Die Zahl der Patienten steigt, die der Pflegekräfte wächst nicht schnell genug. Vor allem in der Intensivpflege kann jedes zweite Krankenhaus vakante Stellen nicht besetzen. Ein neues Gesetz soll Abhilfe schaffen.
Laut der Deutschen Krankenhausgesellschaft (DKG) hatten 53 Prozent der Krankenhäuser in Deutschland im zweiten Halbjahr 2016 Probleme damit, Pflegestellen auf Intensivstationen zu besetzen. Im gesamten Bundesgebiet fehlte geeignetes Personal für rund 3150 offene Stellen. Trotz der personellen Engpässe sei die Versorgung der Patienten “objektiv gut”, suggeriert eine im Auftrag der DKG durchgeführte Studie des Deutschen Krankenhausinstituts (DKI), für die 1.200 Krankenhäuser befragt wurden. Sie legt nahe, dass Pflegekräfte auf Intensivstationen im Jahr 2015 pro Schicht durchschnittlich 2,2 Patienten zu versorgen hatten. Somit liege die tatsächliche Personalbesetzung auf Intensivstationen in etwa beim von der Fachgesellschaft Deutsche Interdisziplinäre Vereinigung für Intensiv- und Notfallmedizin (DIVI) empfohlenen Pflegekraft-zu-Patienten-Verhältnis von 2 Fällen pro Pflegekraft und Schicht.
Das aktuelle Ergebnis der DKI-Studie überrascht, schließlich ist der Personalmangel auf Intensivstationen seit 2009 ein mehrfach belegtes Problem. Deshalb warnt auch die DKG, dass die näherungsweise erreichten Zahlen nicht als Entwarnung gewertet werden dürften. Perspektivisch gesehen würde die Zahl offener Stellen in der Pflege zukünftig noch steigen, auch weil etliche Pflegekräfte das Rentenalter erreichten.
Liegt die Lösung bei der Politik?

Auszüge der Auflistung =

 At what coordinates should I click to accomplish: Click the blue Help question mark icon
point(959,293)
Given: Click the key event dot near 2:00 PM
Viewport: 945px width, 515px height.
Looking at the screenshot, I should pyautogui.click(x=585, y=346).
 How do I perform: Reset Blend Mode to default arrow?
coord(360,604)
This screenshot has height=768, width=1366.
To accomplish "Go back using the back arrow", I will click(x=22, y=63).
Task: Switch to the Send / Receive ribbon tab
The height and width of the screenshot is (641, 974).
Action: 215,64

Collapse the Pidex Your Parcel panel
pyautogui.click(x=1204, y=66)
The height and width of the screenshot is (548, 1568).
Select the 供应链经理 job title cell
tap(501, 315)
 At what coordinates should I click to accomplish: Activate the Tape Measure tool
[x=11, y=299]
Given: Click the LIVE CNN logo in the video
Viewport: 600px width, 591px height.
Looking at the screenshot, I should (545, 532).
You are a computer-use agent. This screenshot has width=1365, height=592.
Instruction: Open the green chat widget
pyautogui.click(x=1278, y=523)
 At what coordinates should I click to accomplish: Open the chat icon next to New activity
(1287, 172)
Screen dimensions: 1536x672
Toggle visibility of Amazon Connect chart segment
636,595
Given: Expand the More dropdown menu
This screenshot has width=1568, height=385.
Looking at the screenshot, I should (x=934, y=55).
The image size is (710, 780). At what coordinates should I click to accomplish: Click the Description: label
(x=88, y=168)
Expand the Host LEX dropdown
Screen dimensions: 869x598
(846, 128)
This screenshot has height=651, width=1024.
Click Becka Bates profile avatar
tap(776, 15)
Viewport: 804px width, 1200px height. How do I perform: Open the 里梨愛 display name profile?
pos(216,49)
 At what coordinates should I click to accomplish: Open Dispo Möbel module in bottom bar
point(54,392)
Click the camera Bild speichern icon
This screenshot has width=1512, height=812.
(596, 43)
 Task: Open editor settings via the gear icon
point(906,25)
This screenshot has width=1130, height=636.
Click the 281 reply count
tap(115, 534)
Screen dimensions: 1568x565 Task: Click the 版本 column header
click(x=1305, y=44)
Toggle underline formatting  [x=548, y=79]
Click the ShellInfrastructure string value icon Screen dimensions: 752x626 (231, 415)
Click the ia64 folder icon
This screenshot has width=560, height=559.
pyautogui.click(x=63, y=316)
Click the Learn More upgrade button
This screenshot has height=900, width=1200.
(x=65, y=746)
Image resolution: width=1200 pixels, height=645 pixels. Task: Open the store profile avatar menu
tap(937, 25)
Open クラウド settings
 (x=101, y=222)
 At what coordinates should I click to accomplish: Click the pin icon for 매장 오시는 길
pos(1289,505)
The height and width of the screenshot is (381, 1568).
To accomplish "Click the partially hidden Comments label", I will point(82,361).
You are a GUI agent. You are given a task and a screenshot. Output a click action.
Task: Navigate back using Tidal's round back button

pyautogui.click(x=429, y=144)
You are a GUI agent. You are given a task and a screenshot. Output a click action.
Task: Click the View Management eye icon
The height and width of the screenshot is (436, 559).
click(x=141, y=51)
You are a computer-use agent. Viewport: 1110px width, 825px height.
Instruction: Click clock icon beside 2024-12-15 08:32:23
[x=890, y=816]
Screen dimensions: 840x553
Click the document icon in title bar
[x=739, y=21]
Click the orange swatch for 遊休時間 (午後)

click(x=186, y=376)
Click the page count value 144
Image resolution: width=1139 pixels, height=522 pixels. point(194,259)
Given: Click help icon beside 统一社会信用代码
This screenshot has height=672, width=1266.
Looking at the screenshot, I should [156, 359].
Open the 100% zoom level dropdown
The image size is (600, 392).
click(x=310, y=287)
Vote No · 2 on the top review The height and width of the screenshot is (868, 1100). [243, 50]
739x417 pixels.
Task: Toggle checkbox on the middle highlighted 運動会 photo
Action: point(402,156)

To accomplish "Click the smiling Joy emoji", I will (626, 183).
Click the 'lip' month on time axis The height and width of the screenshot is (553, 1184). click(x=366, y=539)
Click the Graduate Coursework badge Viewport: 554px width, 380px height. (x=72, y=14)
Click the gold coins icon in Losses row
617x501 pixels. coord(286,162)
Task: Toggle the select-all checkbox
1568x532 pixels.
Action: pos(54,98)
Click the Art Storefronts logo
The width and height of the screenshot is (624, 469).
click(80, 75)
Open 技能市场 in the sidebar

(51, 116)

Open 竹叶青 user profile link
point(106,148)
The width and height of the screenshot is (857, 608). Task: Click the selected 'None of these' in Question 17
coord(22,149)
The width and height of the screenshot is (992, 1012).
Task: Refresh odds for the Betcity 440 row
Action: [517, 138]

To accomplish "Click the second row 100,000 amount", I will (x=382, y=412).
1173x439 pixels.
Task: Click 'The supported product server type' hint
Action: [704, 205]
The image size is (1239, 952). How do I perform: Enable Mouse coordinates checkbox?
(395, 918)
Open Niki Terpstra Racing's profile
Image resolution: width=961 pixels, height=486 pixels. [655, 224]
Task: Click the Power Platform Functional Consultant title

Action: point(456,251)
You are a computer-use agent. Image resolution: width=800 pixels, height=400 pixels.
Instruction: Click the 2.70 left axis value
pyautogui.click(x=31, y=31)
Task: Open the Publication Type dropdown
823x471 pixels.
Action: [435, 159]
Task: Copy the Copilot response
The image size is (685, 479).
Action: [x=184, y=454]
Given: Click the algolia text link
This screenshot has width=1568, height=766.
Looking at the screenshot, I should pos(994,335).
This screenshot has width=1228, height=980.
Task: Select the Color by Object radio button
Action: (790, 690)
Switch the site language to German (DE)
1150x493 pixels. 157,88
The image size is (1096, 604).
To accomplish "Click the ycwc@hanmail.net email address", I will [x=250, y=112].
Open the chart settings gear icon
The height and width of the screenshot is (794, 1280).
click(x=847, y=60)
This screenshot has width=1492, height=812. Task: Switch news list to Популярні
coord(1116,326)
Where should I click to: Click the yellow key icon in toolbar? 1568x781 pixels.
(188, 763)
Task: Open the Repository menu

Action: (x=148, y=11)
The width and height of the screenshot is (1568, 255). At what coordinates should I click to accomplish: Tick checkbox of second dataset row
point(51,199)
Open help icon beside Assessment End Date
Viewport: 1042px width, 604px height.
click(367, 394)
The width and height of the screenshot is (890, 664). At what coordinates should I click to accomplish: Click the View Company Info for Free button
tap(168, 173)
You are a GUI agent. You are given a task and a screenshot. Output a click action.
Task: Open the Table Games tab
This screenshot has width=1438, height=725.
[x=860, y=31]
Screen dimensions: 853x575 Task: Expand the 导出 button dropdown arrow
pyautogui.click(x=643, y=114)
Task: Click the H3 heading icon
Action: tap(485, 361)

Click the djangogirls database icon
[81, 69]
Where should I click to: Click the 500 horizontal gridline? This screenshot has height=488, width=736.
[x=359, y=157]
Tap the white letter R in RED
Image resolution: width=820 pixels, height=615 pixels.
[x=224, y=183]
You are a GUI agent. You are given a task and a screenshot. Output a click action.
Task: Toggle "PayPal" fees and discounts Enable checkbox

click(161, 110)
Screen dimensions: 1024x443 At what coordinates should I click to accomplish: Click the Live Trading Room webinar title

Aufgabenstellung =
Prüfen Sie, ob die folgenden Aussagen mit dem Text über den Pflegemangel übereinstimmen, und belegen Sie jede Antwort (Ja oder Nein) mit einem wörtlichen Zitat: (a) Im zweiten Halbjahr 2016 hatte mehr als die Hälfte der Krankenhäuser Schwierigkeiten, Pflegestellen auf Intensivstationen zu besetzen. (b) Für die Studie des DKI wurden 3150 Krankenhäuser befragt. (c) Die DKG sieht in den Ergebnissen der Studie eine Entwarnung.

Lösung =
(a) Ja: „hatten 53 Prozent der Krankenhäuser in Deutschland im zweiten Halbjahr 2016 Probleme damit, Pflegestellen auf Intensivstationen zu besetzen“
(b) Nein: „für die 1.200 Krankenhäuser befragt wurden“
(c) Nein: „dass die näherungsweise erreichten Zahlen nicht als Entwarnung gewertet werden dürften“